The raising of taxes is one of the most closely guarded powers of any parliament. This is not without reason. Gaining a strangle-hold over the right to raise revenue was how the British Parliament inexorably gained ascendancy over their royal ‘masters’.
Who holds the purse strings calls the tune (to mangle a saying). Parliament’s are not about to give back that hard-won constitutional ground and allow executives to fiddle about with taxes without Parliament’s say-so.
The Leader of the House Chris Hipkins puts it like this:
“It is important to remember that almost all of the authority that the government of the day has (whomever that government is), comes from Parliament. And in most cases when you want to do things you’ve got to go back to Parliament to make sure you have the authority to do that thing. And that’s particularly the case when it comes to money.

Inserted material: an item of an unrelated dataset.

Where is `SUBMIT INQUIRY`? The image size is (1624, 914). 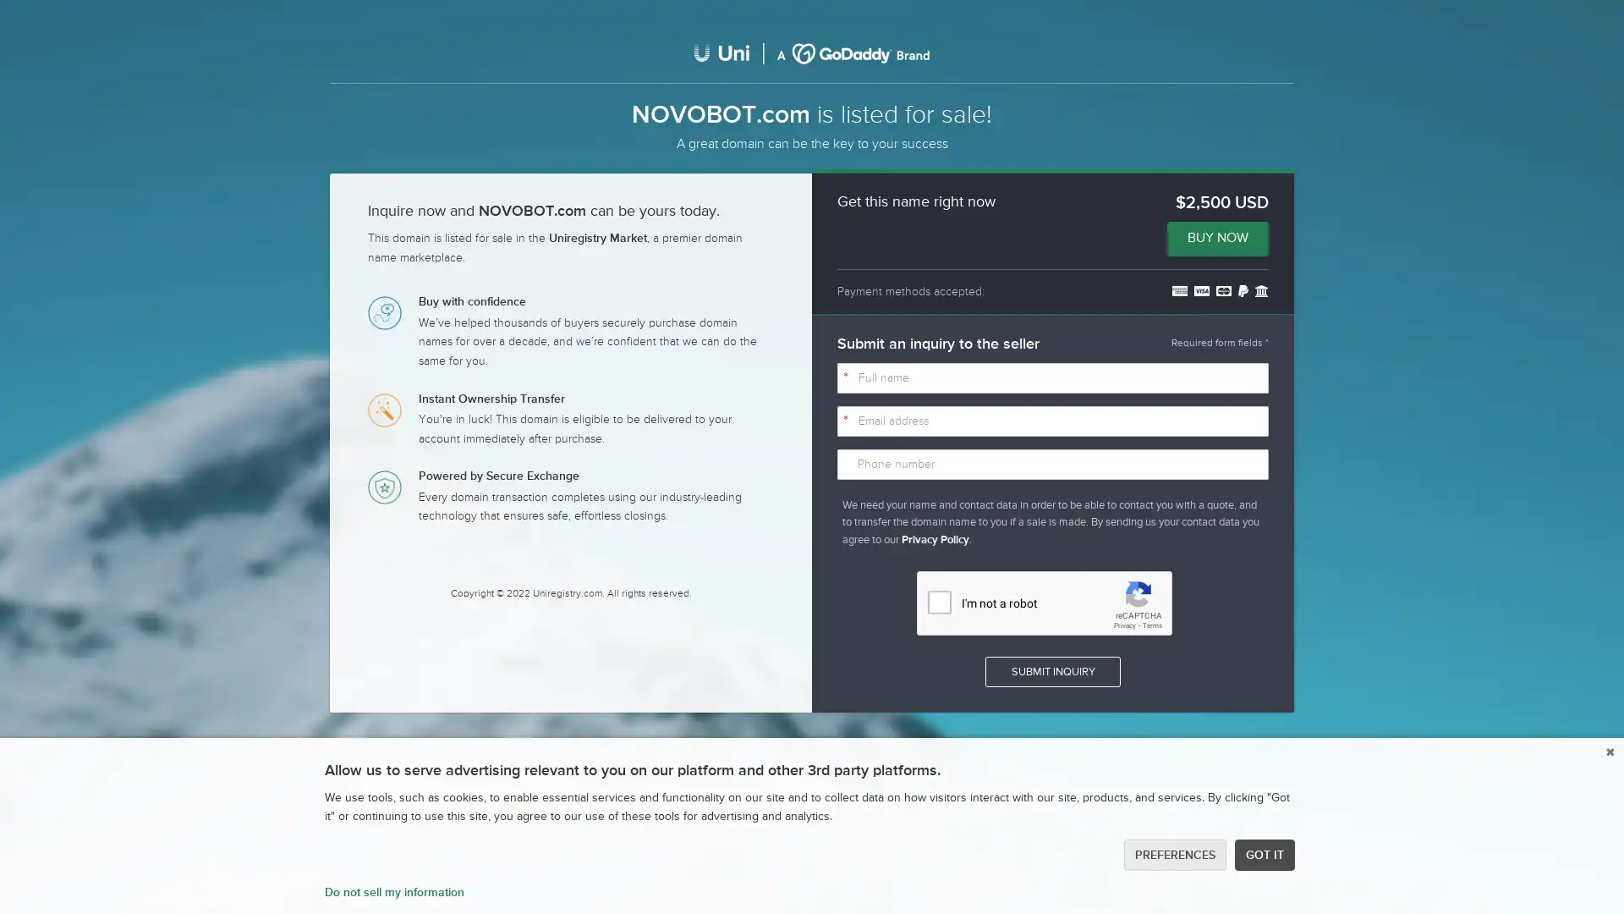 SUBMIT INQUIRY is located at coordinates (1052, 670).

“People … have the idea … that the Cabinet just sits around and decides how to spend money and waves its magic wand and then that happens. In reality every dollar that the government of the day spends has been approved and appropriated by Parliament.
“It’s an important democratic principle. The government of the day shouldn't be able to just levy or tax without the authority of Parliament. The Parliament is the elected representative of the people and therefore it should be the Parliament that determines what taxes can be levied and what expenditure can be committed.”
It’s worth remembering that the government’s authority is something akin to a sub-committee, a delegation from Parliament.
The core power of a representative democracy is the full body of representatives - the Parliament.
Whether governments want to adjust the money they collect or the money they spend they need to return to the font of their power for authority.